* _Data rows_

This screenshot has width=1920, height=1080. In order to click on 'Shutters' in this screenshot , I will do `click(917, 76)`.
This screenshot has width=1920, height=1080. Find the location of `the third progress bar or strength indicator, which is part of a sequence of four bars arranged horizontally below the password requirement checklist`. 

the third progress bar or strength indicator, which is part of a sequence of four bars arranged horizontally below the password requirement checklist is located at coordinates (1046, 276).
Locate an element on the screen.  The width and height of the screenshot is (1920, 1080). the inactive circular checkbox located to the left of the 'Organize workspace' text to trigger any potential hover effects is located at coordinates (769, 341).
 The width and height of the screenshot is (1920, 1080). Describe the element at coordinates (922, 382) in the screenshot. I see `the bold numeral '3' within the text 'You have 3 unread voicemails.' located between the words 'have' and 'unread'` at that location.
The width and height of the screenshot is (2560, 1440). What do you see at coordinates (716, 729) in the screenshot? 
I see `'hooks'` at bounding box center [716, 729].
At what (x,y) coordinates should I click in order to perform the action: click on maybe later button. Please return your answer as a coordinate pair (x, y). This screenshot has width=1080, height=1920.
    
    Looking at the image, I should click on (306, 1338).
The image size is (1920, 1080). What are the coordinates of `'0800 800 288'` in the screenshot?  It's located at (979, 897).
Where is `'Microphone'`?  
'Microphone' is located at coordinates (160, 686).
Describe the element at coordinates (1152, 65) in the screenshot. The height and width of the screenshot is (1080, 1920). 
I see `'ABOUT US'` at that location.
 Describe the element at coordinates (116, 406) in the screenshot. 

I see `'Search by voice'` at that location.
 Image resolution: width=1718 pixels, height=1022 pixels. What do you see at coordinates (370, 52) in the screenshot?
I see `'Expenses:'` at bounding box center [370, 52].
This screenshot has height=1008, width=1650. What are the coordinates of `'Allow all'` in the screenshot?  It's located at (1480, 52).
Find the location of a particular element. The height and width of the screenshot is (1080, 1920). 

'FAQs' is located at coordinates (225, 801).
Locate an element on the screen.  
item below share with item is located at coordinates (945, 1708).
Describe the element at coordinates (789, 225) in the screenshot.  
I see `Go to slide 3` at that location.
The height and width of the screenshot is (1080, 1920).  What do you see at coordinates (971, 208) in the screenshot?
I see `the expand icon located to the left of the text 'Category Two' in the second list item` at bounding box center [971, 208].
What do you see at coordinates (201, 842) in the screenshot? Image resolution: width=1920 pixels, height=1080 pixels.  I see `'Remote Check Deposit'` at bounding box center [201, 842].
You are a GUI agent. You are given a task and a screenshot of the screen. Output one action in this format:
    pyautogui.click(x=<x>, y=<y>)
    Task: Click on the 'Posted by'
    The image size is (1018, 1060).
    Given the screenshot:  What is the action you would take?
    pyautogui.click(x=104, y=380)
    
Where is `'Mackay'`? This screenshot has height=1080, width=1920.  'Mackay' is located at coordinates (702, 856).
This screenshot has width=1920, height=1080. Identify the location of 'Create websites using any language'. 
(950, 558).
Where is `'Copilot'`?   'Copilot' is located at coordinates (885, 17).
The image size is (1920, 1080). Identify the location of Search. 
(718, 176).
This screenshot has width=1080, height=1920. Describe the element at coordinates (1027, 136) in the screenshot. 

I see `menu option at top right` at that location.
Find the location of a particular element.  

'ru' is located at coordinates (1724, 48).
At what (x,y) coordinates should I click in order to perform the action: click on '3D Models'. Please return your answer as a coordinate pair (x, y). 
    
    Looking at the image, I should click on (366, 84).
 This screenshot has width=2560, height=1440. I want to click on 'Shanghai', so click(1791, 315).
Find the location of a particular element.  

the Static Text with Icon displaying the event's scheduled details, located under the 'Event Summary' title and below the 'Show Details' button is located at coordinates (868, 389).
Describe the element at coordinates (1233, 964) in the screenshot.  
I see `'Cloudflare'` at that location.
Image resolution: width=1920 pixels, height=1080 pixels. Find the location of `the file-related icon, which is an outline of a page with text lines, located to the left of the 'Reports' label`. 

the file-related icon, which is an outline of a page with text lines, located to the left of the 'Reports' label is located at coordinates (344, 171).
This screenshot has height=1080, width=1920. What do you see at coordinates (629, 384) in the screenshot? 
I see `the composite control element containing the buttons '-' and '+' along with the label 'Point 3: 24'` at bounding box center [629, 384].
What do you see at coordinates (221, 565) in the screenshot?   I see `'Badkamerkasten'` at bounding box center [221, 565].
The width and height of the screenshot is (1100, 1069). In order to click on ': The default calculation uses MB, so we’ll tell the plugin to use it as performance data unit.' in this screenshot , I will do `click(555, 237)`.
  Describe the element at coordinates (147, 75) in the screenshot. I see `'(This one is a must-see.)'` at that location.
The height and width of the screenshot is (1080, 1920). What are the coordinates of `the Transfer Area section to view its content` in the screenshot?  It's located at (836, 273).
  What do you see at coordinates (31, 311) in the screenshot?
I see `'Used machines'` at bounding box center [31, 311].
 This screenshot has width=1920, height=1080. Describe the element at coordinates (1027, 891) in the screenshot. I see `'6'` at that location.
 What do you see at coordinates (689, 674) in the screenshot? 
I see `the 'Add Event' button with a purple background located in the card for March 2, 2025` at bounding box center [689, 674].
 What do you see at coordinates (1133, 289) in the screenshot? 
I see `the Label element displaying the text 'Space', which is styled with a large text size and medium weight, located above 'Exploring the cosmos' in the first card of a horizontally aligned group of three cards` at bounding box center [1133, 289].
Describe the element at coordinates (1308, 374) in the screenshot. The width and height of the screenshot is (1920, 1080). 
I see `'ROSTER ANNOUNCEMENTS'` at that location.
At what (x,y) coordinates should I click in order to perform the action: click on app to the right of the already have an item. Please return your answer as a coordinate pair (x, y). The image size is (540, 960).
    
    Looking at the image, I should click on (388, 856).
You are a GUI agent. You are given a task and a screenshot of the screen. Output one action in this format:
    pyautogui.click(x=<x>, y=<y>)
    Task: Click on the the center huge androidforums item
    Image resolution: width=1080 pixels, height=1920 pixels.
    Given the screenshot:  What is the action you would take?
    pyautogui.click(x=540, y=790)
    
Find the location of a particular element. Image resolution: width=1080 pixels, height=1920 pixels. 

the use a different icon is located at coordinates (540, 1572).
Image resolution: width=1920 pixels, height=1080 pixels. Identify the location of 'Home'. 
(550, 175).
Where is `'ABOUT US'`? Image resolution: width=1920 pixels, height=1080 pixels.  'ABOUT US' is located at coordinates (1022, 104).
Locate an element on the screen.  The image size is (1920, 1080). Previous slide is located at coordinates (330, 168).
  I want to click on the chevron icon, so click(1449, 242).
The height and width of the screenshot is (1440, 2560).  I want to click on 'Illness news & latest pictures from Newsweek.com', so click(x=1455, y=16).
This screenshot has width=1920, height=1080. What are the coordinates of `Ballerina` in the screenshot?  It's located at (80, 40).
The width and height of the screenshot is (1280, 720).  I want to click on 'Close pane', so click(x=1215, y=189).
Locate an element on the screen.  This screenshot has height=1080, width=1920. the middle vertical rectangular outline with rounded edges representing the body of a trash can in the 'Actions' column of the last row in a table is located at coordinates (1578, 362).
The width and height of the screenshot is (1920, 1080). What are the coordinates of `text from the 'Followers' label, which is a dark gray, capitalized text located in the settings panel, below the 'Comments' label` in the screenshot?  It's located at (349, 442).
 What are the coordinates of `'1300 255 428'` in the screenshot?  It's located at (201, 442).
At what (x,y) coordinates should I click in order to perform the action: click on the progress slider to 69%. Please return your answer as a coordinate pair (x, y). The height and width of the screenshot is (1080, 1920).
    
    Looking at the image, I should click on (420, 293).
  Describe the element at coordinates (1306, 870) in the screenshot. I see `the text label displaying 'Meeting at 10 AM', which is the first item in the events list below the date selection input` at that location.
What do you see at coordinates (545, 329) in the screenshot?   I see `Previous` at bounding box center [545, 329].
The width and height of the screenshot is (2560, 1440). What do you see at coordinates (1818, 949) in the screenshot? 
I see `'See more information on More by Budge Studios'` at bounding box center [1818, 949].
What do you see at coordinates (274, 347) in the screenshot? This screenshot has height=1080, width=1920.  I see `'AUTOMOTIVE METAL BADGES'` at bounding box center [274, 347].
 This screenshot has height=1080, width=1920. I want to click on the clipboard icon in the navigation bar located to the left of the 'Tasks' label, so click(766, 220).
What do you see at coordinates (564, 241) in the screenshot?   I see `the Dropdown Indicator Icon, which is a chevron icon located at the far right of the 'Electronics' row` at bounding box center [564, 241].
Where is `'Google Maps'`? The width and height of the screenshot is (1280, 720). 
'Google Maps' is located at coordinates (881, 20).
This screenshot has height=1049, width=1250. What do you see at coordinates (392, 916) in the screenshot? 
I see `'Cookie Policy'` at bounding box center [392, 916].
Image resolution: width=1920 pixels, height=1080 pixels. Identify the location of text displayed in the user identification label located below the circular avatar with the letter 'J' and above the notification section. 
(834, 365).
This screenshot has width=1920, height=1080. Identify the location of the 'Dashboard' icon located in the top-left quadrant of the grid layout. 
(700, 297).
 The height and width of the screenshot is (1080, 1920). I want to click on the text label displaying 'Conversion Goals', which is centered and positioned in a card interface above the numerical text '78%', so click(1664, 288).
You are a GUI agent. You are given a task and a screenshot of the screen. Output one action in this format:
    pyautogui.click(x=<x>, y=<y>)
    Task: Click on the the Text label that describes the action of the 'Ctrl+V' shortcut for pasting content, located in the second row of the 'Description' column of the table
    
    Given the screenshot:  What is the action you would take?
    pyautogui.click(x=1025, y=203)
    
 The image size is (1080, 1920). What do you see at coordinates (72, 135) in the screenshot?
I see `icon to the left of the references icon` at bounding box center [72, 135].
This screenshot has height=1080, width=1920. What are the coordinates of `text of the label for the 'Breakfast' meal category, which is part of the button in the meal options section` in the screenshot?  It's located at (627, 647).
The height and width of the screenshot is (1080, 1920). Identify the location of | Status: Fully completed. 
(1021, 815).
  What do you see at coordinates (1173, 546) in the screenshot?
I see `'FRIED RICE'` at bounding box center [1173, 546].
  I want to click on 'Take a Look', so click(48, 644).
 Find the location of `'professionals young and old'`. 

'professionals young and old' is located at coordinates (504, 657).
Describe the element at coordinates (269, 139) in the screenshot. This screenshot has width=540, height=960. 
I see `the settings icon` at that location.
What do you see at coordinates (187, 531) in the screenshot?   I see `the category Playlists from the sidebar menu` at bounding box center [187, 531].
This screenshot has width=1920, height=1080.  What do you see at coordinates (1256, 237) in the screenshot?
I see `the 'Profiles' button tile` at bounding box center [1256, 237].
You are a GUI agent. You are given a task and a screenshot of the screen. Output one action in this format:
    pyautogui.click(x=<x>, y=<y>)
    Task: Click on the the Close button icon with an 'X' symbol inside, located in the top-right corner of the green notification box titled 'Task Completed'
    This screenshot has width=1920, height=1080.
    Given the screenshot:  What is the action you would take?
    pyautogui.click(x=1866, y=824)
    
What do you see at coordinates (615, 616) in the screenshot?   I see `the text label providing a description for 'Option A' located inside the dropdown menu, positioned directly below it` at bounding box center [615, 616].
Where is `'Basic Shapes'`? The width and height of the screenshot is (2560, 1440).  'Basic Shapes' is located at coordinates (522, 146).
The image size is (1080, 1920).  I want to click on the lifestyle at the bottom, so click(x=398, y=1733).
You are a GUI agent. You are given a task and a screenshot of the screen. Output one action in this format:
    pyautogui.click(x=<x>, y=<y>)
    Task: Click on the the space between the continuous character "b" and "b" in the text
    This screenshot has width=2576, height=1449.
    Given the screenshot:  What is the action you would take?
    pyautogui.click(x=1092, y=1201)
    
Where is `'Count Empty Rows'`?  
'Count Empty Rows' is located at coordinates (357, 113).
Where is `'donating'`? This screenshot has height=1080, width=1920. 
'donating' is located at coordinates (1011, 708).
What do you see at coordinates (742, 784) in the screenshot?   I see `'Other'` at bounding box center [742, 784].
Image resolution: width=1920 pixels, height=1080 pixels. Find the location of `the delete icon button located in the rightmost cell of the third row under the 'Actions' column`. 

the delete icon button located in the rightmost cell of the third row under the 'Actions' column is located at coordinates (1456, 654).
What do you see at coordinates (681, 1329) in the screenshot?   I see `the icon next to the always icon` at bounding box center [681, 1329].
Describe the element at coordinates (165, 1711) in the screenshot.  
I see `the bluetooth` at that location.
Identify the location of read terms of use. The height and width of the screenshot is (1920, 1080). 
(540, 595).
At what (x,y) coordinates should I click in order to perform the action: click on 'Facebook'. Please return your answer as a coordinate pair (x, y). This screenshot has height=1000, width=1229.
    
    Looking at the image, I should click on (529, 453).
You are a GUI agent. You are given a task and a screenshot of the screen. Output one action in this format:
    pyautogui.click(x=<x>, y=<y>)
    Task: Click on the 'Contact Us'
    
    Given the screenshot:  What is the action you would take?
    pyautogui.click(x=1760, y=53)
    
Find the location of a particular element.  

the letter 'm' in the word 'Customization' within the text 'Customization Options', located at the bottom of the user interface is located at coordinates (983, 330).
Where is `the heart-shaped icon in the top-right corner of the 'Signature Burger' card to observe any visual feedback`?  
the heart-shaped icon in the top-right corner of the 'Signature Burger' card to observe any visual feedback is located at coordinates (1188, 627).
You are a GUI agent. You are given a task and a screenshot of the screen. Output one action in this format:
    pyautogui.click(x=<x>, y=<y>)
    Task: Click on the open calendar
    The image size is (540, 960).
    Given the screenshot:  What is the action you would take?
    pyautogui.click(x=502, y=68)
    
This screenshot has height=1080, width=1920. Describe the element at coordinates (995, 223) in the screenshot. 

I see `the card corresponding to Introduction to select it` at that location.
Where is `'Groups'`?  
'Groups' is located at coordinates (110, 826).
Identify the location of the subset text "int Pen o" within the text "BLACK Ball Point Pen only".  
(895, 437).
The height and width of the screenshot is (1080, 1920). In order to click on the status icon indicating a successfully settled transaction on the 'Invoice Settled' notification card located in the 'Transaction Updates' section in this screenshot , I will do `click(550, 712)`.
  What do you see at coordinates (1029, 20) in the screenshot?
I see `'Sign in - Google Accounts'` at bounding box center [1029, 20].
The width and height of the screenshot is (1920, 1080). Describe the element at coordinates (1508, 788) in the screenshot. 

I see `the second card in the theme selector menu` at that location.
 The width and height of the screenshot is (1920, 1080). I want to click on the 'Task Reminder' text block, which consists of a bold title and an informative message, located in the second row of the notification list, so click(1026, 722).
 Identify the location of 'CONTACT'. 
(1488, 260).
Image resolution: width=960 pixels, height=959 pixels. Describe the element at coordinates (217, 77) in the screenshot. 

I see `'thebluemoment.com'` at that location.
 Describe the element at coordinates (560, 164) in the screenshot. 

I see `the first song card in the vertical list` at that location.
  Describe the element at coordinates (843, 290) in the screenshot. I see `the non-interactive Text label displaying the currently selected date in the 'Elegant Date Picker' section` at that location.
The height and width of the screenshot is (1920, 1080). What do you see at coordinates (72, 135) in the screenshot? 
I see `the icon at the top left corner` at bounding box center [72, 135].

* _What you need to do_
Write out everything from the start of the records down to and including the line containing "coordinates (1046, 276).", with no changes.

* _The completed task_
This screenshot has width=1920, height=1080. In order to click on 'Shutters' in this screenshot , I will do `click(917, 76)`.
This screenshot has width=1920, height=1080. Find the location of `the third progress bar or strength indicator, which is part of a sequence of four bars arranged horizontally below the password requirement checklist`. 

the third progress bar or strength indicator, which is part of a sequence of four bars arranged horizontally below the password requirement checklist is located at coordinates (1046, 276).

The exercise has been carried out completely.